Posture at the table is the first marker of the class. Companions from high society are easy to distinguish by their manner of naturally and without hesitation in wielding instruments, as well as the ability not to bend over the plate, no matter how challenging a spoonful of soup half a meter from the mouth. It is not hard to imagine where the tiara would have ended up if the ladies rested their elbows on the table and bowed their brows over the dish (and real jewelry relics are not the easiest jewelry). When the young Queen Mary complained about the weight of the tiara to the courtier Evelyn, the Duchess of Devonshire, in charge of her wardrobe, the Duchess, according to her grandchildren, thought: “The Queen just does not know what a heavy tiara is” (yes, two large diamond Devonshire tiaras are enormous) ...

How to drink tea and coffee

Afternoon tea at the Royal Family of Great Britain is as mandatory a part of Christmas as the fancy dress ball with fireworks in the Danish kingdom. Tea is drunk in the salon at low tables sitting comfortably on upholstered furniture.

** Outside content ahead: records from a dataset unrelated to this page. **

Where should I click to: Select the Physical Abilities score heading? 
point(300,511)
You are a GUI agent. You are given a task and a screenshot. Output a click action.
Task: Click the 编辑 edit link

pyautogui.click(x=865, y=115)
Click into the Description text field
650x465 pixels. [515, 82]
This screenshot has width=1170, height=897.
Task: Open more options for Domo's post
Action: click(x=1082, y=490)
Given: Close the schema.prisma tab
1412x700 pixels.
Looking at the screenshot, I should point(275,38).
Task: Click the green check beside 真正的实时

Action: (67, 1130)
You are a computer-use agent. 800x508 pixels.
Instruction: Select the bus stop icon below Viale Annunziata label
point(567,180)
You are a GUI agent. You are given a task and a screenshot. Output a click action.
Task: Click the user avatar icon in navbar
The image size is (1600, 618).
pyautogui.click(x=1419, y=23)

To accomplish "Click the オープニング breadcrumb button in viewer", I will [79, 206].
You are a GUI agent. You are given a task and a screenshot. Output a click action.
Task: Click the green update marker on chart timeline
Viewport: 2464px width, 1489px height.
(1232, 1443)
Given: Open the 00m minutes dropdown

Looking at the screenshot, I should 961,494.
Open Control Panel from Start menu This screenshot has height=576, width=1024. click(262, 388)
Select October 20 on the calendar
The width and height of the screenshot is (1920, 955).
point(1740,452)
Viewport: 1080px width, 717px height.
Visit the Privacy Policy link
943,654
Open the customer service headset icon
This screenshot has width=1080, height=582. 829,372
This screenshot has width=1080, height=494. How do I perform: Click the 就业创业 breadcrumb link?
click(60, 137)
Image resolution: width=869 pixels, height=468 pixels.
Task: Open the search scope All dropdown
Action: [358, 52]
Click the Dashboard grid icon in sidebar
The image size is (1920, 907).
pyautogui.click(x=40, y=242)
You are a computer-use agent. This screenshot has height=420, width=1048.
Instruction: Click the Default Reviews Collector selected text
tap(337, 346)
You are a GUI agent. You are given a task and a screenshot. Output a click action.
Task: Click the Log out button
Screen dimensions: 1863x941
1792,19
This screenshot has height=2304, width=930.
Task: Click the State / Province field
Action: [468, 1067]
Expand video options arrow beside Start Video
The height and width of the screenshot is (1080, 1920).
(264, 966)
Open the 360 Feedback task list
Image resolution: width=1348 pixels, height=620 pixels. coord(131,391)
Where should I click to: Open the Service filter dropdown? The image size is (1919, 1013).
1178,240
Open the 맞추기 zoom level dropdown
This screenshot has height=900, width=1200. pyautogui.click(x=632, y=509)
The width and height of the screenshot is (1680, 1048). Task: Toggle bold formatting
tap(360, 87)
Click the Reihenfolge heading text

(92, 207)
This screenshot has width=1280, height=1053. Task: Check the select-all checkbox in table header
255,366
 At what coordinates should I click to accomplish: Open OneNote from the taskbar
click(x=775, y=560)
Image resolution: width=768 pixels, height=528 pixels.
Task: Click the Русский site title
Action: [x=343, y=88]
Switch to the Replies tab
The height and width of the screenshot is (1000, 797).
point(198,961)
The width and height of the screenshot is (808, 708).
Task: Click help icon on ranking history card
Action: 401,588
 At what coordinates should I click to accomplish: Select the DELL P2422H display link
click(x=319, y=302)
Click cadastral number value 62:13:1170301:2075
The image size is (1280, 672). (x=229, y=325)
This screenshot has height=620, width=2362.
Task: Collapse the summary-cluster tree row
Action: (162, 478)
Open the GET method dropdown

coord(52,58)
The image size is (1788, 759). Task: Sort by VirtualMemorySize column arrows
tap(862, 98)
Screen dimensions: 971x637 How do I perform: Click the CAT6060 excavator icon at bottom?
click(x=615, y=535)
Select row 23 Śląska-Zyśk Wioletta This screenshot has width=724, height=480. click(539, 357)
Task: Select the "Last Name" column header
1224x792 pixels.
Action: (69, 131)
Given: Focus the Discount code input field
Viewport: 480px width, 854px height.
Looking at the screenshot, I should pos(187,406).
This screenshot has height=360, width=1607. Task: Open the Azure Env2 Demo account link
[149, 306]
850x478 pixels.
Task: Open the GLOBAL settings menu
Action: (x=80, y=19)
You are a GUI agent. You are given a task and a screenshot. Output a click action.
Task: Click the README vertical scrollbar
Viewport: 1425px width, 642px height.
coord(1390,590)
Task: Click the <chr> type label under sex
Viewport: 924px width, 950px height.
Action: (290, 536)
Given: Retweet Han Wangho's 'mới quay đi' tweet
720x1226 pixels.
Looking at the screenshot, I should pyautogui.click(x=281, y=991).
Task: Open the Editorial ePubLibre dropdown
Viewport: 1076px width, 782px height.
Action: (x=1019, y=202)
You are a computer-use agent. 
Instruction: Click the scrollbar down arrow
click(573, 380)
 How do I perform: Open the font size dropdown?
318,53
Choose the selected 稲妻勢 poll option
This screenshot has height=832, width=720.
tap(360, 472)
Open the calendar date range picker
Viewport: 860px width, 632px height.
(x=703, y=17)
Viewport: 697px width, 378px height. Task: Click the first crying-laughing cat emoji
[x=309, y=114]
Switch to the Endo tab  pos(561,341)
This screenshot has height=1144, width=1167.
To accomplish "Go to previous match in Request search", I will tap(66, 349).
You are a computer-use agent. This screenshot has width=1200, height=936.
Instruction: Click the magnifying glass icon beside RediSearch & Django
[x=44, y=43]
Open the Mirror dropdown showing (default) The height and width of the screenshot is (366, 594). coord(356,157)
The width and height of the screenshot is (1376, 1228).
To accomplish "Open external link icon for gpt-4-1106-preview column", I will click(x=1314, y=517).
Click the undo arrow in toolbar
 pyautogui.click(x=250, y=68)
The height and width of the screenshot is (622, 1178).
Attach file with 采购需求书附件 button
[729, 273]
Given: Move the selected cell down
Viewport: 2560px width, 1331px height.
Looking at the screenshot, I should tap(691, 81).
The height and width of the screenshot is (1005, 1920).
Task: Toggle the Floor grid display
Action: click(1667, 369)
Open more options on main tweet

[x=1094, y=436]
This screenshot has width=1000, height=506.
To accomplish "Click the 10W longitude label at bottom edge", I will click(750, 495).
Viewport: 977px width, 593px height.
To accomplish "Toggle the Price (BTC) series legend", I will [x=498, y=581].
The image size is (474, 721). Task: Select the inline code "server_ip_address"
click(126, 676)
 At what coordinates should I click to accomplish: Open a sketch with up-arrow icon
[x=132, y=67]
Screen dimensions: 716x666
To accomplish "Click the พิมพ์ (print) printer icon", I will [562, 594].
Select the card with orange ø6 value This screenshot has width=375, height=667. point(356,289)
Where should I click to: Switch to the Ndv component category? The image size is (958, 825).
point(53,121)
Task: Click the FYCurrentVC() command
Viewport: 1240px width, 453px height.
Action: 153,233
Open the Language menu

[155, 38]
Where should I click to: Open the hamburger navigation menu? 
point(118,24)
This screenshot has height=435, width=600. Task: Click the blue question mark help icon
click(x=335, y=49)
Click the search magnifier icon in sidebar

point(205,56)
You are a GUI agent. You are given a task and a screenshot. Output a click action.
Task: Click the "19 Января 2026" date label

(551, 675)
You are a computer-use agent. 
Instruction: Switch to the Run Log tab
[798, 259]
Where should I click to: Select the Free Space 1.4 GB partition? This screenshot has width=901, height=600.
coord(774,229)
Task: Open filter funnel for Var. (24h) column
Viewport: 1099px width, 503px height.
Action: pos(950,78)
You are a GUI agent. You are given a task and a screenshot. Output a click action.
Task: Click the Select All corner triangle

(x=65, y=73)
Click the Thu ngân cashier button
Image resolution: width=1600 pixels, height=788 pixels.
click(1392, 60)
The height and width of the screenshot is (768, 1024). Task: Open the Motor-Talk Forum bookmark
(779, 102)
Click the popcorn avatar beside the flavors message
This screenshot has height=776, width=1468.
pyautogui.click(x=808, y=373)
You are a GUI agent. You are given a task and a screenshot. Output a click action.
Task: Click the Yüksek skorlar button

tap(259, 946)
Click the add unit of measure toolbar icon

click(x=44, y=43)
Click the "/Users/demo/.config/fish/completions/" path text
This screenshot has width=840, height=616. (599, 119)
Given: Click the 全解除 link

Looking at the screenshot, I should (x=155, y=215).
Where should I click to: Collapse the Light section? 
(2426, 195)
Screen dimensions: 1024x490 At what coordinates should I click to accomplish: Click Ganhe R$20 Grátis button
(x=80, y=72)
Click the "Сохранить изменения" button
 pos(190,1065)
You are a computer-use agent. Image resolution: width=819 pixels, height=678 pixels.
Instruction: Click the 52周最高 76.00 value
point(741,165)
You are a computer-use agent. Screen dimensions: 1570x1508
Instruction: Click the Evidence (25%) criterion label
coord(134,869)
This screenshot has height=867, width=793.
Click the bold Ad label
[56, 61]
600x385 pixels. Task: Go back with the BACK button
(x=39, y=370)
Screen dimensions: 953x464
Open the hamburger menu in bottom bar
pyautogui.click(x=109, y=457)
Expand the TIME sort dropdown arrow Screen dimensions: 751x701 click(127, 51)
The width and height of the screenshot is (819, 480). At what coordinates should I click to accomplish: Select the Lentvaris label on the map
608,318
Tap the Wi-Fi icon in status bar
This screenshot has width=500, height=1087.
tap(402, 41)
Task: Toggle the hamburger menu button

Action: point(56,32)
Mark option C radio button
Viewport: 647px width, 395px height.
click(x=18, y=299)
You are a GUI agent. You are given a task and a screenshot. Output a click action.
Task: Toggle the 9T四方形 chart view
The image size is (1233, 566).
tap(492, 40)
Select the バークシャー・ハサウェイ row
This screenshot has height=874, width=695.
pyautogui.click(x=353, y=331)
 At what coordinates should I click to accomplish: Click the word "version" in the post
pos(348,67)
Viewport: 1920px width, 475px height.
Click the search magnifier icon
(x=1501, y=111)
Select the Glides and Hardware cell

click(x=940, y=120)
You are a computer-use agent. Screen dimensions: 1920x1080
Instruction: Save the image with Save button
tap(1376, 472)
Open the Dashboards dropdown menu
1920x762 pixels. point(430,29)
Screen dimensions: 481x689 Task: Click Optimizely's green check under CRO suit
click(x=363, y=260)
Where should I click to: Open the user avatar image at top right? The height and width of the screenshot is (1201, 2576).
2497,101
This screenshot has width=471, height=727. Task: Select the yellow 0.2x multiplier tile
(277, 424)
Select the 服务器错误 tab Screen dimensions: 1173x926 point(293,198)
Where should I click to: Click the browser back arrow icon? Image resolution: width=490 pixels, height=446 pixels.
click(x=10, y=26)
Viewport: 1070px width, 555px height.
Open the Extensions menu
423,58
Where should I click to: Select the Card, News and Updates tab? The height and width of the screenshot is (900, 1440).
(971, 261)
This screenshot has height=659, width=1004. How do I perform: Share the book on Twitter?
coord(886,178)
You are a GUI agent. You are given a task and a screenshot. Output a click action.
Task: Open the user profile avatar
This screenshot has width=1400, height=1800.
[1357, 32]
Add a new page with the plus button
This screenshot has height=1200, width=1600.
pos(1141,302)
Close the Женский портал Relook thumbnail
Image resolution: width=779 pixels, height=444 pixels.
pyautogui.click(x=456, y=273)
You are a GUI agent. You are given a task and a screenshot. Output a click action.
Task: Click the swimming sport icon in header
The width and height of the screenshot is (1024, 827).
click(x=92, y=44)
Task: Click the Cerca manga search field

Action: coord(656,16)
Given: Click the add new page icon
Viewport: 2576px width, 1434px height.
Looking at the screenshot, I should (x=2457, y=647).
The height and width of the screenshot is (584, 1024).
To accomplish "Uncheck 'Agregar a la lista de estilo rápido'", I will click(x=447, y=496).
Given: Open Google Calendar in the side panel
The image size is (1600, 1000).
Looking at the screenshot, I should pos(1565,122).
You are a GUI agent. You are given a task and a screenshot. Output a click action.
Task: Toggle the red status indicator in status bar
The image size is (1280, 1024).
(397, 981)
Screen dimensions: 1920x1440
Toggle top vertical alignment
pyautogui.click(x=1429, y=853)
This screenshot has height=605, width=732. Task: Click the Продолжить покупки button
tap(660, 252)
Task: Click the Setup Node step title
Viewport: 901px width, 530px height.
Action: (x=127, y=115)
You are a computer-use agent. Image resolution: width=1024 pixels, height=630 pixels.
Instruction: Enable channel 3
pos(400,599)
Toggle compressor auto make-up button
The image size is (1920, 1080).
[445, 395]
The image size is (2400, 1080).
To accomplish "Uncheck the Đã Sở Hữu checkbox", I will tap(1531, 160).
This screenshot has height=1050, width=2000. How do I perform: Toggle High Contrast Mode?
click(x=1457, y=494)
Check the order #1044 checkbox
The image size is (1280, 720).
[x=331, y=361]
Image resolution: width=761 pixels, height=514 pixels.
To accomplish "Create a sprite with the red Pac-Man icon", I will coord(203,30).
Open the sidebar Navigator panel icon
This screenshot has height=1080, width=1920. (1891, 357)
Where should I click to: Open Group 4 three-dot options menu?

Milk is added to tea, not vice versa!

Pouring milk first, then tea was the duty of the servants, who drank from unburned clay mugs and feared for the safety of the dishes. The sugar in the cup is not stirred in a circle, but by moving the spoon vertically so as not to make a noise and prevent the sugar from collecting in a handful at the bottom. Lemon is rarely added to tea, and if it is added, then the slices are no longer taken out of the cup. During tea drinking at a low table, the tea pair is inseparable: the saucer is held at chest level, and the cup is brought from the saucer to the lips. Aristocrats do not stick their index finger into the handle of a cup ─ such a sign is practicality bordering on vulgarity. The protruding little finger at the same time speaks of false manners.